Variação do rendimento do trabalho por nível educacional
Mas, como sempre lembra Veloso, educação sozinha não resolve tudo, e ainda que parte desse efeito pandemia possa ser gradualmente suavizado, para uma reversão consistente desse quadro é preciso trabalhar para eliminar as forças que agem na direção contrária, buscando um bom ambiente de negócios que colabore para o aumento da produtividade da economia e, consequentemente, do potencial de crescimento do país. Atualmente, “como as empresas mais produtivas não evoluem por todas as mazelas que conhecemos —sistema tributário, infraestrutura, economia fechada—, o pessoal chega ao ensino superior, mas ou não tem trabalho ou o salário que esperava”, afirmou Veloso à Folha. Ao alimentar uma oferta de empregos predominantemente de baixa qualidade, que empurrar os mais escolarizados para vagar de mais baixa remuneração, compromete-se a capacidade de expansão da economia brasileira, reforça Veloso.
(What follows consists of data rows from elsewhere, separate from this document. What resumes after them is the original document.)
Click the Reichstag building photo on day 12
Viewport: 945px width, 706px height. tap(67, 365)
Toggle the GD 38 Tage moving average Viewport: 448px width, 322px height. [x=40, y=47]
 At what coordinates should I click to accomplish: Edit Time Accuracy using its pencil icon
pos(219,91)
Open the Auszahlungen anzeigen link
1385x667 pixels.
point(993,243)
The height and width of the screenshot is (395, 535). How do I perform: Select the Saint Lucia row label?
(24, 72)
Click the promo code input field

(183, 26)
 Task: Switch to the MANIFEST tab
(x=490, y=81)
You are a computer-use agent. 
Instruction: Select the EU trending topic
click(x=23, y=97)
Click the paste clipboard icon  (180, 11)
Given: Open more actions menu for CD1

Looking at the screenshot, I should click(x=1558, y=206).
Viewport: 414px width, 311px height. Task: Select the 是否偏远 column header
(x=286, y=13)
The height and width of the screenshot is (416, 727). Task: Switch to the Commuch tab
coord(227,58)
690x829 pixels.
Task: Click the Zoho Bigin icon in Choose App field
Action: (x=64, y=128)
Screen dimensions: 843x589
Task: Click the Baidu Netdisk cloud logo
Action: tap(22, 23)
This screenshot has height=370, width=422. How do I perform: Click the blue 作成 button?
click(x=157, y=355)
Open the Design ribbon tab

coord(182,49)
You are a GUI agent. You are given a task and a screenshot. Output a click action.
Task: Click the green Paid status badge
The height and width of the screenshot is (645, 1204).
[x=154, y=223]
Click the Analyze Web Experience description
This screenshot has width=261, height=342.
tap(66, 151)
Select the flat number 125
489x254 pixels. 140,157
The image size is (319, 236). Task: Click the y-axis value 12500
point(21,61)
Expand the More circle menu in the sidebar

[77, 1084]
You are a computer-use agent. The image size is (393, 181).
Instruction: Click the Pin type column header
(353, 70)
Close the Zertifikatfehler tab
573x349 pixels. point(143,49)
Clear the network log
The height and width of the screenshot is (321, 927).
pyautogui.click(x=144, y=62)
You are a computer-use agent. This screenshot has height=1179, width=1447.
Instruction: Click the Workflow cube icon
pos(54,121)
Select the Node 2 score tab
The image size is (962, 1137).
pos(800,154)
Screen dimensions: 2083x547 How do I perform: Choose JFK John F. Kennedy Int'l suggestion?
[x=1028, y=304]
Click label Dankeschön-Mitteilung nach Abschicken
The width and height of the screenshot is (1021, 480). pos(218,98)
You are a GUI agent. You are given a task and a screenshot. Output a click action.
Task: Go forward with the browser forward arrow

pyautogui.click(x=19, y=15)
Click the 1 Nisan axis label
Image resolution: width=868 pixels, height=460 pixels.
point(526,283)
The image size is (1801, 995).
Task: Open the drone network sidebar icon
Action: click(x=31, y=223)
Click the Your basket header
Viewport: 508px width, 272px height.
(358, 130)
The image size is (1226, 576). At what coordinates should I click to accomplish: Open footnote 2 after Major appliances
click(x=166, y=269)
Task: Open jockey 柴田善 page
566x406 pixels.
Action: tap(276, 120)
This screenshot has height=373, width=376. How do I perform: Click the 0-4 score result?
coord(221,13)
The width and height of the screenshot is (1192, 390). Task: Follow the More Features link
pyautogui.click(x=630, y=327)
Variação do rendimento do trabalho para quem tem 16 anos ou mais de estudo
Na pesquisa, Janaína também destacou a diferença do retorno da educação por gênero. Nesse caso, a diferença entre o retorno para trabalhadores com ao menos 16 anos de estudo com aqueles que passaram menos de um ano na escola entre 2012 e 2023 caiu de 548% para 278% entre mulheres e de 785% para 442% entre homens. Comparando os retornos entre homens e mulheres no segundo trimestre de 2023, o segmento que apresenta maior diferença entre ambos é o de trabalhadores com 5 a 8 anos de estudos. Janaína lembra que entre trabalhadores de escolaridade na faixa do fundamental 2, um nicho de demanda que tem se aquecido é o de construção civil, em atividades em que, por suas características, há poucas mulheres, “e onde os salários são maiores do que em atividades como a de serviços domésticos”, exemplifica. No caso das diferenças salariais entre homens e mulheres mais escolarizados – claramente identificadas em distintas pesquisas –, Janaína ressalta que os caminhos para mitigá-las são principalmente dois: políticas corporativas que promovam as mesmas oportunidades para homens e mulheres qualificados de aceder a postos de comando e maior especialização, e o estímulo para se romper a predominância masculina em carreiras ligadas a ciência, tecnologia, engenharia e matemática, conhecidas pela sigla STEM.